# TASK INSTRUCTIONS:
A: Answer these questions about the post on class portraits:
(i) What grade is the writer's son in?
(ii) How many years after the exposure does the writer picture the photo being seen?
(iii) Who staked his livelihood on his ability to get good group shots?
B: Render this sentence from the post on class portraits into Spanish: "Instead it is a collection of individual portraits arranged into a grid."
C: Retype the passage from the post on class portraits, starting at "I suspect the" and ending at "of composite portraits?".

Tuesday, May 27, 2008

Class Portrait

This came home with my son recently. It is his first grade class portrait:


It's nice. It shows what all the kids look like. I'll certainly save it. The only problem with it is that, well, it isn't really a class portrait. Instead it is a collection of individual portraits arranged into a grid. Seen together all of the shots give a rough sense of what the class looks like, but that still doesn't make it a portrait. In my mind, a class portrait looks like this


or this


These photographs show everyone together at once. They show not just faces but whole bodies, and interrelations between those bodies. They show a background which will probably be loaded with meaning when this photo is seen 50 years after the exposure. Above all they show one moment, just one, and by doing so they memorialize a gathering in a way that only a photograph can.

I suspect the trend is away from this type of portrait and toward the composite. Who knows, in 20 years the group portrait may be completely extinct. And why not? Group composites are easily produced, can be personalized by the enlargement of individual photos, individuals are easily reshot, and best of all the photographer doesn't have to hassle with getting everyone in the shot to look nice at the same moment. Honestly, getting a good group shot --memorializing a moment-- is a pain in the ass. Or, put another way, it is a difficult art. Someone like Eugene Goldbeck, who I've written about here, staked his livelihood on his ability to get good group shots. What would he think of composite portraits?

Word and element locating data

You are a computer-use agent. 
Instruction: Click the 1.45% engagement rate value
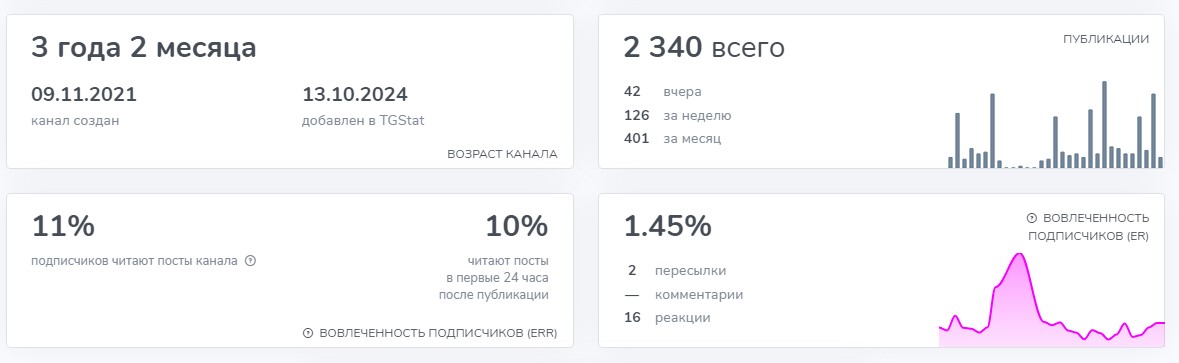tap(668, 225)
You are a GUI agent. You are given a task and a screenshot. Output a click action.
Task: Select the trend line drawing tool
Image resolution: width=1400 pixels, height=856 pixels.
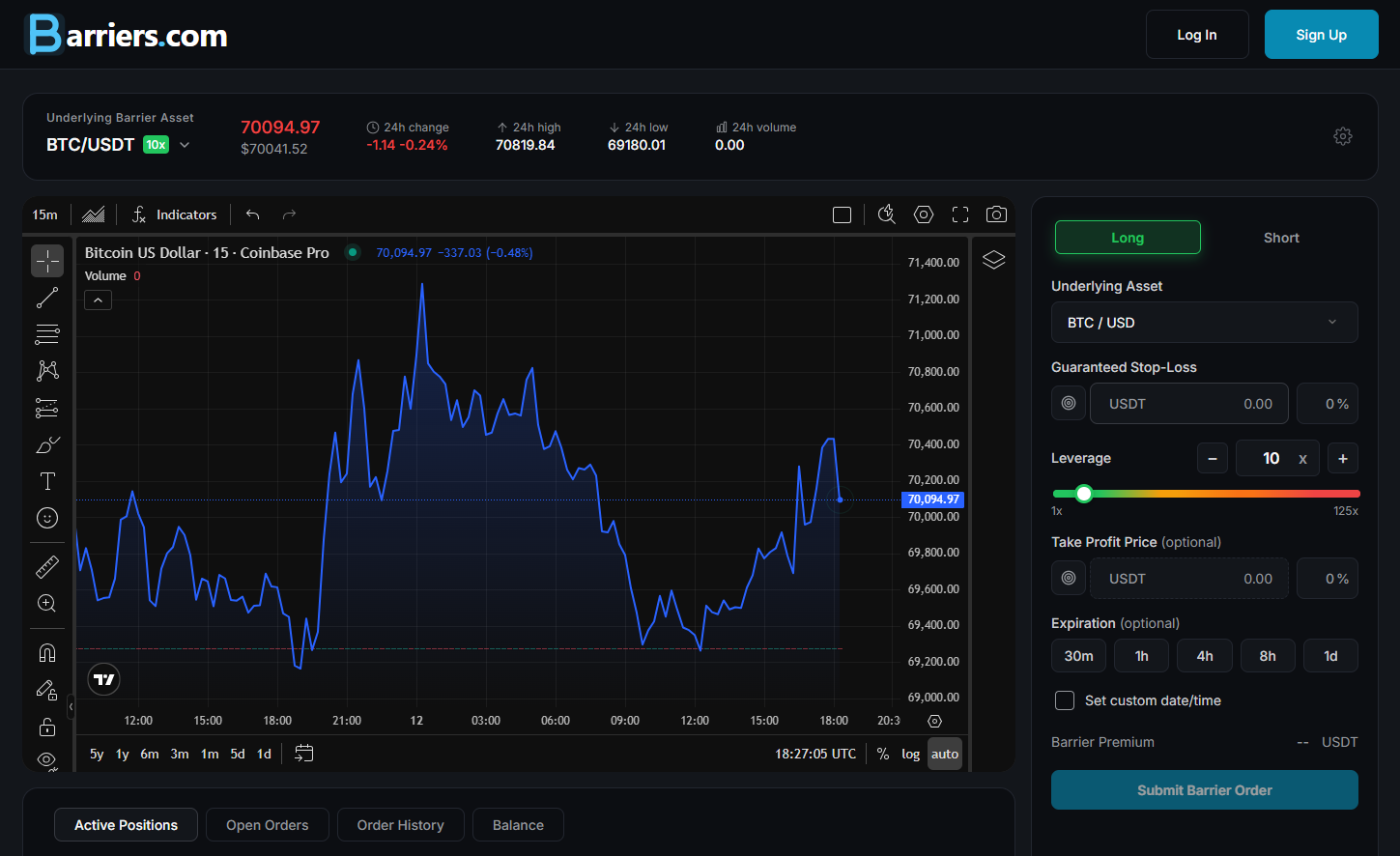pos(47,299)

# WORKED SOLUTIONS:
A:
(i) First grade
(ii) 50 years
(iii) Eugene Goldbeck

B: En cambio, es una colección de retratos individuales dispuestos en una cuadrícula.

C:
I suspect the trend is away from this type of portrait and toward the composite. Who knows, in 20 years the group portrait may be completely extinct. And why not? Group composites are easily produced, can be personalized by the enlargement of individual photos, individuals are easily reshot, and best of all the photographer doesn't have to hassle with getting everyone in the shot to look nice at the same moment. Honestly, getting a good group shot --memorializing a moment-- is a pain in the ass. Or, put another way, it is a difficult art. Someone like Eugene Goldbeck, who I've written about here, staked his livelihood on his ability to get good group shots. What would he think of composite portraits?